Sucker Punch is the story of the abuse of women, domestic and institutional historical and modern. It is the story of five girls/young women, and one in particular - Baby Doll, an orphan.
She has been placed in a mental hospital (framed by her step-father for the death of her sister) in which she is destined to receive a lobotomy. As she is about to be operated on, she finds it within herself to move to a new reality - a brothel. Here she is being prepared to have sexual intercourse with a man called the High Roller. In preparation for this meeting, Baby Doll is told that she must learn to dance.
Her dancing transfixes the men in her presence, which hypnotism her new-found friends (also present in the brothel reality) take advantage of to acquire five items that she believes will help them escape. Just as the men are distracted, so are we, for we do not see her dance but are instead led into a splendidly exciting third reality - where the girls fight battles with samurai monsters, zombie nazis and fire-breathing dragons (traditionally male arenas) - through which we see those quests played out.

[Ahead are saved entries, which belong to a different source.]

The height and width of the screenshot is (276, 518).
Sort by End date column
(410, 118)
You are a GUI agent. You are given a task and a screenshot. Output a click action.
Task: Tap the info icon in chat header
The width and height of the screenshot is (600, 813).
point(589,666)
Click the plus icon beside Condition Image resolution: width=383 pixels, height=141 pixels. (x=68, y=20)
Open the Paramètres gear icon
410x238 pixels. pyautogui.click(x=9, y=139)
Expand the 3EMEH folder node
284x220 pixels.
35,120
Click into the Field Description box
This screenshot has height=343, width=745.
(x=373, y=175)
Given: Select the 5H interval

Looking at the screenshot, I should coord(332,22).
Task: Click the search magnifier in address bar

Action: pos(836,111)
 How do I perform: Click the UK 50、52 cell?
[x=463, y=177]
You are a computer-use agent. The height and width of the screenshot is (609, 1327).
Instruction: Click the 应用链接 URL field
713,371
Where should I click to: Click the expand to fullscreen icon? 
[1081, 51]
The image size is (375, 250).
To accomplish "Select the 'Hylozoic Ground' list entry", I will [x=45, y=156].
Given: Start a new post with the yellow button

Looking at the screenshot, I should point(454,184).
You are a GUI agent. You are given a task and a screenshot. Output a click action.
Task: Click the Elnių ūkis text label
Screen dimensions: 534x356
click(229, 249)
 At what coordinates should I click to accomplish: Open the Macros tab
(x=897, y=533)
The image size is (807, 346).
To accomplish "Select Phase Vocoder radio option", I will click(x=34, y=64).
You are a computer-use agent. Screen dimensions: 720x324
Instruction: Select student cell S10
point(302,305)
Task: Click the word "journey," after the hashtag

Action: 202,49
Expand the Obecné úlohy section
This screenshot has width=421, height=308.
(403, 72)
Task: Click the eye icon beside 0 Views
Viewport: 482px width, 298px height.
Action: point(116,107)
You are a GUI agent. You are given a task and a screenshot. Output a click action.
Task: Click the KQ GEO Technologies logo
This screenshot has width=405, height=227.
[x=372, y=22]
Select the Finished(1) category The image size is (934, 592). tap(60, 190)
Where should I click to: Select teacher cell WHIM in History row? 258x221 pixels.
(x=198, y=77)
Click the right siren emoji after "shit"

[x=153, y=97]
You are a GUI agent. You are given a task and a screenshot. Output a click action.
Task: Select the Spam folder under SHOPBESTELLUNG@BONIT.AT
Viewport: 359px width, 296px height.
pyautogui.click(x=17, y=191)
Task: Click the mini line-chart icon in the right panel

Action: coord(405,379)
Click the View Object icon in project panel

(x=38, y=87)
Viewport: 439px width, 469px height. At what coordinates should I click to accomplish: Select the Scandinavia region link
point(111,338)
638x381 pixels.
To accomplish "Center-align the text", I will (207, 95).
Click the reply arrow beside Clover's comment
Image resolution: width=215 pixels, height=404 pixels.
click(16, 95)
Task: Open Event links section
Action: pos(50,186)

Here the girls adapt the costumes of exploitation, cutting their outfits into attractive uniforms for battle against it, draining them of associations of filth and breathing soul into body, turning revulsion into revelry and an adventure of freedom. Within seconds I did not see exposed flesh and live toys to be fondled - I only saw them. We revel in them and with them (and of course there is nothing wrong with finding women attractive or with lust).
What is ugly is made beautiful, just as the tomb of a moth secretly becomes the womb of a butterfly. What may tempt some is acknowledged, laid in front of us and then remodelled.
What is more, there is no hatred, no vindictiveness, no revenge. Baby Doll's abusive step-father quickly disappears from the stage. No-one is hounded, humiliated or 'made to pay'. The girls show mercy throughout. Only inner strength and self-respect count. This is not about women versus men but right versus wrong and humanity versus inhumanity. Calling for a reductive label to be put on a film (feminist, chauvinist, degrading or empowering?) pretzel-twists all nuance, delicacy, and personal responsibility and morality out of the equation.
All that matters is that we care. And I did.
Sucker Punch speaks the right language. It places us both in the girls' shoes, pained, uplifted and inspired, and in those of their oppressors. Sucker Punch lives in the midst of what it criticises (the type of person, the type of film).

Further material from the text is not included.